What to work on
A verbatim transcript of the lines below, starting at the first and ending with the one that holds "11 Years/152 (92, 784)", is what should be produced.

Records shown
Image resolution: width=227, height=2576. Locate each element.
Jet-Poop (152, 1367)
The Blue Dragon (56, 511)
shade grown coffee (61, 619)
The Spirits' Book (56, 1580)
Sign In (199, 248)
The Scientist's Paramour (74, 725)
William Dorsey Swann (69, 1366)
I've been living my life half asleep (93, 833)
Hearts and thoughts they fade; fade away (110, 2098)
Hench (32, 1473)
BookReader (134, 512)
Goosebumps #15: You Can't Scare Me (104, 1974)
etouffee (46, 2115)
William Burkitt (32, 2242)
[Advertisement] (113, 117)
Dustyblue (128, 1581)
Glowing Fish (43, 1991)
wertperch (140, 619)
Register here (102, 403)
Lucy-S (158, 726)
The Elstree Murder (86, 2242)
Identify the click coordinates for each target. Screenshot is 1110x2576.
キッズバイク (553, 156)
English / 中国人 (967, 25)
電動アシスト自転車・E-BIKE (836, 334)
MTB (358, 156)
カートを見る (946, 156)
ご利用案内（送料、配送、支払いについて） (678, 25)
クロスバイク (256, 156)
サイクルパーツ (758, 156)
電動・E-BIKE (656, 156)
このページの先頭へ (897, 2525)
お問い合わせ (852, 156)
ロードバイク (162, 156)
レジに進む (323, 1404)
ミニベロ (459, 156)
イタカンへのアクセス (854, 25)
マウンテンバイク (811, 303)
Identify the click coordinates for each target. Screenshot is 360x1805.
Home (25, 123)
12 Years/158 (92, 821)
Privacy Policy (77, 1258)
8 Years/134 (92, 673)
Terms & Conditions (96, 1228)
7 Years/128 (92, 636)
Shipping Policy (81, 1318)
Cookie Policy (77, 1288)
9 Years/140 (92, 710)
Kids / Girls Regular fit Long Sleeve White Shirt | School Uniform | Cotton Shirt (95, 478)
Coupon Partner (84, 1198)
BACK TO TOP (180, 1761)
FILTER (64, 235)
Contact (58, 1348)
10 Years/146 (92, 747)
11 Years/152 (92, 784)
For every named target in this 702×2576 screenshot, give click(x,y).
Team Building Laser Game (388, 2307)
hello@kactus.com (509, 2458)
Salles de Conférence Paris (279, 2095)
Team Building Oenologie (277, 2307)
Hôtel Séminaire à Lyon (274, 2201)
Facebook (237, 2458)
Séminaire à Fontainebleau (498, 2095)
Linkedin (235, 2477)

Solution for this task
Image resolution: width=227, height=2576. Locate each element.
Jet-Poop (152, 1367)
The Blue Dragon (56, 511)
shade grown coffee (61, 619)
The Spirits' Book (56, 1580)
Sign In (199, 248)
The Scientist's Paramour (74, 725)
William Dorsey Swann (69, 1366)
I've been living my life half asleep (93, 833)
Hearts and thoughts they fade; fade away (110, 2098)
Hench (32, 1473)
BookReader (134, 512)
Goosebumps #15: You Can't Scare Me (104, 1974)
etouffee (46, 2115)
William Burkitt (32, 2242)
[Advertisement] (113, 117)
Dustyblue (128, 1581)
Glowing Fish (43, 1991)
wertperch (140, 619)
Register here (102, 403)
Lucy-S (158, 726)
The Elstree Murder (86, 2242)
Identify the click coordinates for each target. Screenshot is 1110x2576.
キッズバイク (553, 156)
English / 中国人 (967, 25)
電動アシスト自転車・E-BIKE (836, 334)
MTB (358, 156)
カートを見る (946, 156)
ご利用案内（送料、配送、支払いについて） (678, 25)
クロスバイク (256, 156)
サイクルパーツ (758, 156)
電動・E-BIKE (656, 156)
このページの先頭へ (897, 2525)
お問い合わせ (852, 156)
ロードバイク (162, 156)
レジに進む (323, 1404)
ミニベロ (459, 156)
イタカンへのアクセス (854, 25)
マウンテンバイク (811, 303)
Identify the click coordinates for each target. Screenshot is 360x1805.
Home (25, 123)
12 Years/158 (92, 821)
Privacy Policy (77, 1258)
8 Years/134 (92, 673)
Terms & Conditions (96, 1228)
7 Years/128 (92, 636)
Shipping Policy (81, 1318)
Cookie Policy (77, 1288)
9 Years/140 (92, 710)
Kids / Girls Regular fit Long Sleeve White Shirt | School Uniform | Cotton Shirt (95, 478)
Coupon Partner (84, 1198)
BACK TO TOP (180, 1761)
FILTER (64, 235)
Contact (58, 1348)
10 Years/146 (92, 747)
11 Years/152 (92, 784)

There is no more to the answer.